EM: Electric field, Two thin rods uniform line charge

[RJLiberator]

Homework Statement

Two identical thin rods of length L carry the same uniform line charge distribution (charge per unit length) of . If the two rods are collinear (aligned along the same line), with a distance of d between their nearest ends, calculate the Coulomb force (magnitude and direction) each rod exerts on the other. Check that your answer makes sense in the limit d >> L.

Homework Equations

Electric field of a line charge
E(r)=\frac{1}{4 \pi \epsilon_0} \int \frac{\lambda (r')}{χ^2}\hat χ dl'

The Attempt at a Solution

I've set up a diagram of the problem, but this can't be posted here. From the diagram the electric field generated by each line charge points in opposite directions. The electric field is only found in the $\hat i$ direction.
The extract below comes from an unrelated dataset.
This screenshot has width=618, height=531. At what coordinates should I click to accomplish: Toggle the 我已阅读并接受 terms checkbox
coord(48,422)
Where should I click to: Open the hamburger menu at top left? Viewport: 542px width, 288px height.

If we calculate the electric field that the first rod from enacts on the second rod we have bounds of integration that go from 0 to L as my origin is placed on (0,0) and the first line charge goes from (0,L).

There is a separation then from (L,L+d) of d. The next rod goes from (L+d, 2L+d).

The problem I am having with this question is understanding what χ represents.
Right now, I have χ = (L+d)-x.
I believe χ to be (the point that we are calculating the electric field at) - (the location of the electric field). $\hat χ = \hat i$.The integral then sets up as follows

E_{1 on 2} = \int dE = -\frac{1}{4 \pi \epsilon_0} \frac{Q}{L} \int_0^L \frac{dx}{(L+d-x)^2} \hat i

The integral comes out to be $\frac{1}{d} - \frac{1}{d-x}$.

What am I doing wrong in this calculation? I feel like my χ is off, but I don't logically understand how it would be.

 

[NFuller]

The problem I am having with this question is understanding what χ represents.

$\chi$ is the vector pointing from a piece of the rod $dl^{\prime}$ to the point in space where you are calculating the electric field $\mathbf{E}$.

The integral then sets up as follows

E_{1 on 2} = \int dE = -\frac{1}{4 \pi \epsilon_0} \frac{Q}{L} \int_0^L \frac{dx}{(L+d-x)^2} \hat i

Careful, there is no $\mathbf{E}_{1on2}$. You can only calculate $\mathbf{E}$ at a point on the second rod. The total force on the second rod is the integral of $\mathbf{E}$ generated by the first rod, acting on each charge element $dq$ of the second rod. This problem requires two different integrals to be done.